Curriculum structure, for example, might begin to look different when viewed through the lens of learning agility. For decades, business schools have organized programs around the assumption that students must first master disciplinary foundations (e.g., finance, accounting, marketing, operations, etc.) before applying them in integrative settings. The capstone course naturally appears near the end of the program.

When AI enables foundational knowledge to be accessed on demand, the educational challenge shifts from knowledge acquisition to knowledge application. Rather than requiring students to master every concept or tool before confronting a complex problem, schools can place students in real, integrative situations earlier and help them pull the necessary knowledge into the experience as needed.

The goal is not to diminish the importance of disciplinary expertise. Quite the opposite; foundational knowledge remains essential but is viewed even more as a means to an end, rather than an end in itself. The facilitator’s challenge is to help learners identify knowledge gaps, acquire relevant insights, and apply them effectively.
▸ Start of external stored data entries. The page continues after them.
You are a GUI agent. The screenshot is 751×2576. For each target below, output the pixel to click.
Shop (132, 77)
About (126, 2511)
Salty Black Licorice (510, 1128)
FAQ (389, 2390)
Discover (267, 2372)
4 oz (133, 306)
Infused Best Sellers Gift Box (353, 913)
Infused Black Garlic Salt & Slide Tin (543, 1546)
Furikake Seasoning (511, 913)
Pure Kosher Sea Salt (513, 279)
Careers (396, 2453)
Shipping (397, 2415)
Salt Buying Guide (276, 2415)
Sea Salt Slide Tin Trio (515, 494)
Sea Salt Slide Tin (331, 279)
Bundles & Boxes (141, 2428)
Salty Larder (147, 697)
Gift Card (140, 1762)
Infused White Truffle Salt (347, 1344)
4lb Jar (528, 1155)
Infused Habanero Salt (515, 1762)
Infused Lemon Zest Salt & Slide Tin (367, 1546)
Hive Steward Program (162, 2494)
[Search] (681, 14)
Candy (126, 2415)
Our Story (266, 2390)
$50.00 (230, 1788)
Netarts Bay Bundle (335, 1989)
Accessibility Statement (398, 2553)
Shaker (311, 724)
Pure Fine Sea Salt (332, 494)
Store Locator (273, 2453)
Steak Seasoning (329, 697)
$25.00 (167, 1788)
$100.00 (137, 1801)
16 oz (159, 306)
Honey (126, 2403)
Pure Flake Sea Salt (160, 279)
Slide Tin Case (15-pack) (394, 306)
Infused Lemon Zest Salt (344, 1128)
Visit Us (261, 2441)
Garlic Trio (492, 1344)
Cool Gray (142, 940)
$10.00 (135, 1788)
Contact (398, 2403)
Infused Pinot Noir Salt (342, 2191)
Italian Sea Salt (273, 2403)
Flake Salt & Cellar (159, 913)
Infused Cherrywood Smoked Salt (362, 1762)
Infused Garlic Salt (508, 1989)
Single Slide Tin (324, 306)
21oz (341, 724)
The focus shifts from what students know to how quickly and effectively they learn.

Our perspective also sheds light on experiential learning. The reality is that two students can participate in the same project, international immersion, or entrepreneurial venture and come away with very different developmental outcomes. This causes me to see learning agility as a multiplier. The more quickly learners make sense of an experience and the more flexibly they apply those lessons to new situations, the greater the value they derive from any given experience.

In addition to accelerating learning, AI can strengthen the flexibility component of learning agility. One of the challenges of learning from experience is that individuals often become trapped in a single mental model. Generative AI can serve as a “cognitive sparring partner,” exposing users to competing interpretations, alternative scenarios, and unfamiliar disciplinary perspectives. In business schools we especially need to consider business problems from the perspective of human rights and biodiversity, in addition to profits and efficiency.

Learning agility also helps us to understand some of the risks of AI. If we are not careful, AI can reduce cognitive engagement, create an illusion of understanding, and exhibit a form of sycophancy. Either way, users may be less likely to recognize when existing mental models no longer fit a situation. Learning agility reminds us to be purposeful in structuring courses to force the kind of questioning and exploration (and “unlearning”) we need. It’s not only about acquiring answers (producing outputs) quickly, but also about the process—developing the capacity to learn from an experience and transfer that learning to new contexts. In a recent episode of The Global Exchange podcast, I spoke with Tawnya Means about what that looks like.

Indeed, recent discussions among management education leaders have left little doubt that the rise of AI is forcing business schools to rethink where they create value. I have been saying that it is forcing business schools to move up the value chain. See Competitor or Catalyst? The Role of AI in Shaping the Future of Management Education. As information becomes more abundant and accessible, the distinctive contribution of business schools shifts from delivering knowledge to developing agile learners.

That is why I believe learning agility deserves attention not only as a learning objective but also as a conceptual guide to the curriculum. It reminds us that the future of business education is not simply about helping students acquire knowledge. It is about helping them learn quickly, adapt continuously, and take responsibility for their own development over a lifetime.